作者
Sheza Malik,Lewis J. Frey,Jason Gutman,Asim Mushtaq,Fatima Warraich,Kamran Qureshi
摘要
Introduction: Recent advancements in Artificial Intelligence (AI), particularly through the deployment of Large Language Models (LLMs), have profoundly impacted healthcare. This study assesses five LLMs—ChatGPT 3.5, ChatGPT 4, BARD, CLAUDE, and COPILOT—on their response accuracy, clarity, and relevance to queries concerning acute liver failure (ALF). We subsequently compare these results with Chat GPT4 enhanced with Retrieval Augmented Generation (RAG) technology. Methods: Based on real-world clinical use and the American College of Gastroenterology guidelines, we formulated 16 ALF questions or clinical scenarios to explore LLMs' ability to handle different clinical questions. Using the "New Chat" functionality, each query was processed individually across the models to reduce any bias.
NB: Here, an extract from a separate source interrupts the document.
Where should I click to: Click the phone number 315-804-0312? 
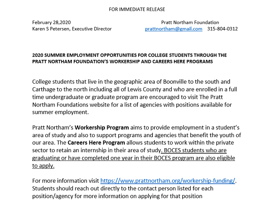(222, 29)
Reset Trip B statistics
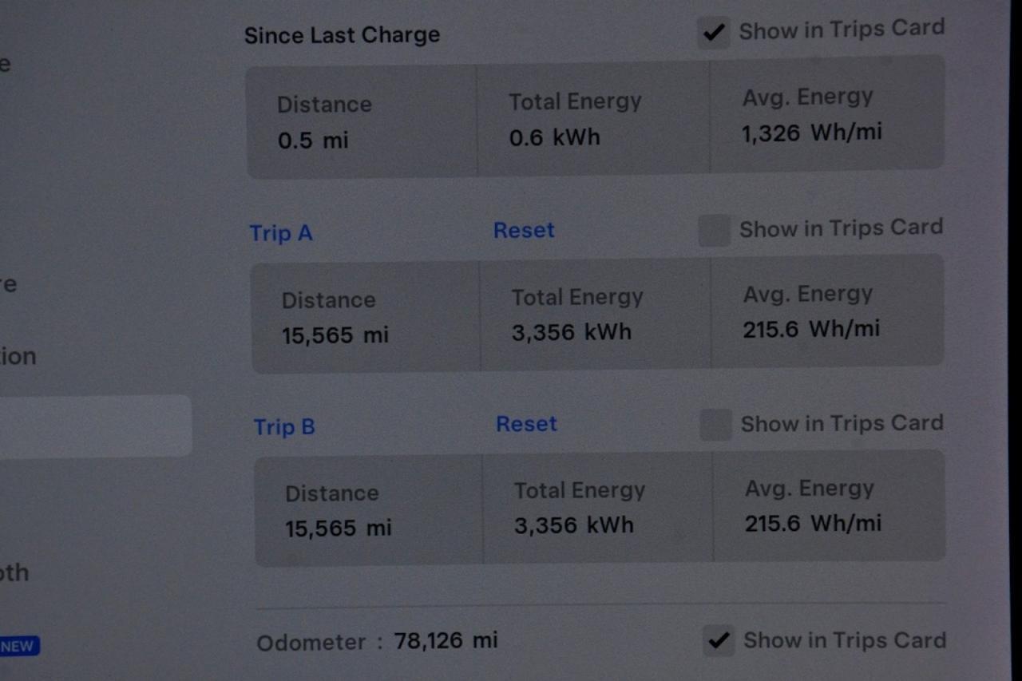1022x681 pixels. tap(526, 424)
Additionally, we employed the RAG functionality of GPT-4, which integrates external sources as references to ground the results. All responses were evaluated on a Likert scale from 1 to 5 for accuracy, clarity, and relevance by four independent investigators to ensure impartiality. Result: ChatGPT 4, augmented with RAG, demonstrated superior performance compared to others, consistently scoring the highest (4.70, 4.89, 4.78) across all three domains. ChatGPT 4 exhibited notable proficiency, with scores of 3.67 in accuracy, 4.04 in clarity, and 4.01 in relevance. In contrast, CLAUDE achieved 3.04 in clarity, 3.6 in relevance, and 3.65 in accuracy. Meanwhile, BARD and COPILOT exhibited lower performance levels; BARD recorded scores of 2.01 in accuracy and 3.03 in relevance, while COPILOT obtained 2.26 in accuracy and 3.12 in relevance. Conclusion: The study highlights Chat GPT 4 +RAG's superior performance compared to other LLMs. By integrating RAG with LLMs, the system combines generative language skills with accurate, up-to-date information. This improves response clarity, relevance, and accuracy, making them more effective in healthcare. However, AI models must continually evolve and align with medical practices for successful healthcare integration.